Tort/Negligence – Dram Shop Claim – Contributory Negligence – Hotel Bar

Holding: Where plaintiff’s decedent consumed at least 10 drinks in four and a half hours at defendants’ bar, plaintiff cannot sue defendants for his decedent’s death from alcohol poisoning because defendants and the decedent engaged in the same level of negligence.

We reverse the Court of Appeals’ reversal of the trial court’s dismissal of plaintiff’s common law dram shop claim. Defendants’ petition for discretionary review as to an additional issue was improvidently allowed.

Facts

Plaintiff and his decedent stayed at the defendant-hotel and drank at the hotel bar. Over the course of four and a half hours, they consumed 24 alcoholic drinks, at least 10 of which were imbibed by the decedent.

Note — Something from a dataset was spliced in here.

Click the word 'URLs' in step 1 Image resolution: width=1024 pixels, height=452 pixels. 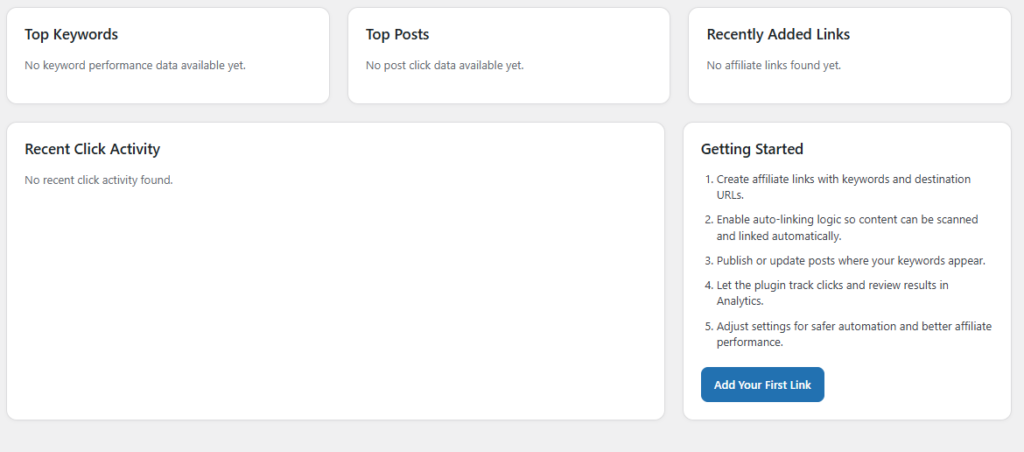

As the couple tried to make their way to their room, the decedent fell. A hotel employee used a wheelchair to deliver the decedent to the room. The next morning, plaintiff awoke to find his wife dead of alcohol poisoning.

Contributory Negligence

Because this wrongful death claim is being brought by the administrator of the decedent’s estate, the claim is subject to the affirmative defense of contributory negligence. Although a plaintiff’s ordinary contributory negligence is not a bar to recovery when a defendant’s gross negligence or willful or wanton conduct is a proximate cause of the plaintiff’s injuries, the actions of both the decedent and defendants in this case rise to the same level of negligence, thereby barring plaintiff’s common law dram shop claim.

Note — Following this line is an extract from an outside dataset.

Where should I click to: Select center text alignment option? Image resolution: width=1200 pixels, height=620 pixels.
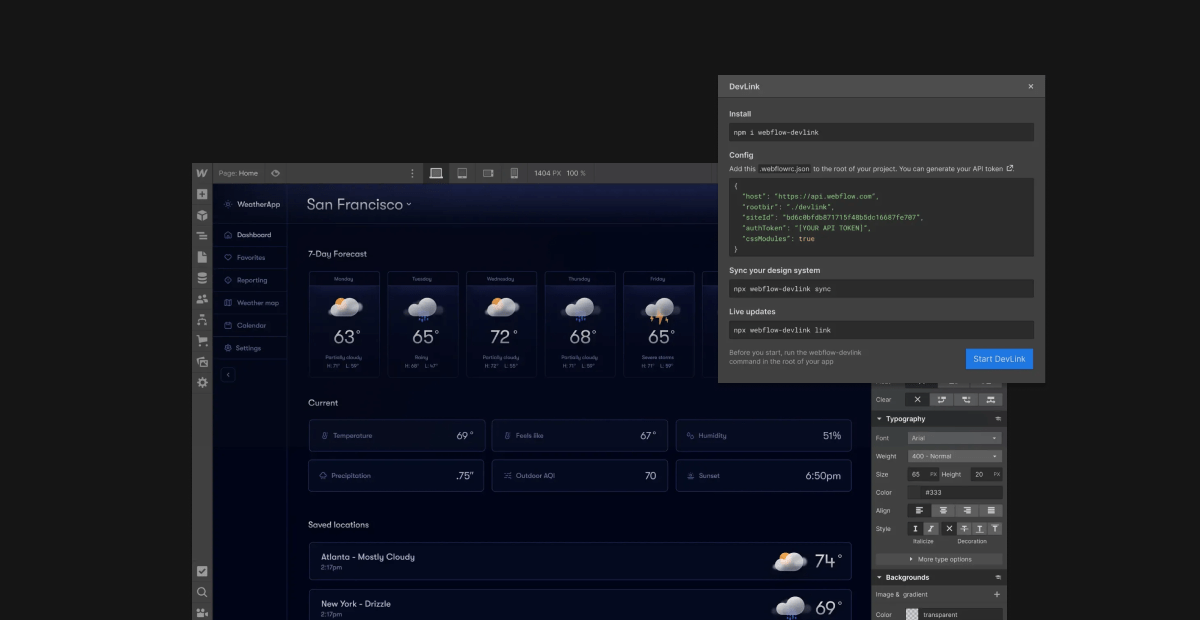click(942, 510)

The trial court properly granted defendants’ motion to dismiss because plaintiff’s complaint discloses an unconditional affirmative defense which defeats the claim asserted and pleads facts which deny the right to any relief on the alleged claim.

Reversed.

Dissent

(Hudson, J.) The complaint sufficiently alleges gross negligence on the part of defendants, but I see no allegations in the complaint supporting gross contributory negligence on the part of the decedent.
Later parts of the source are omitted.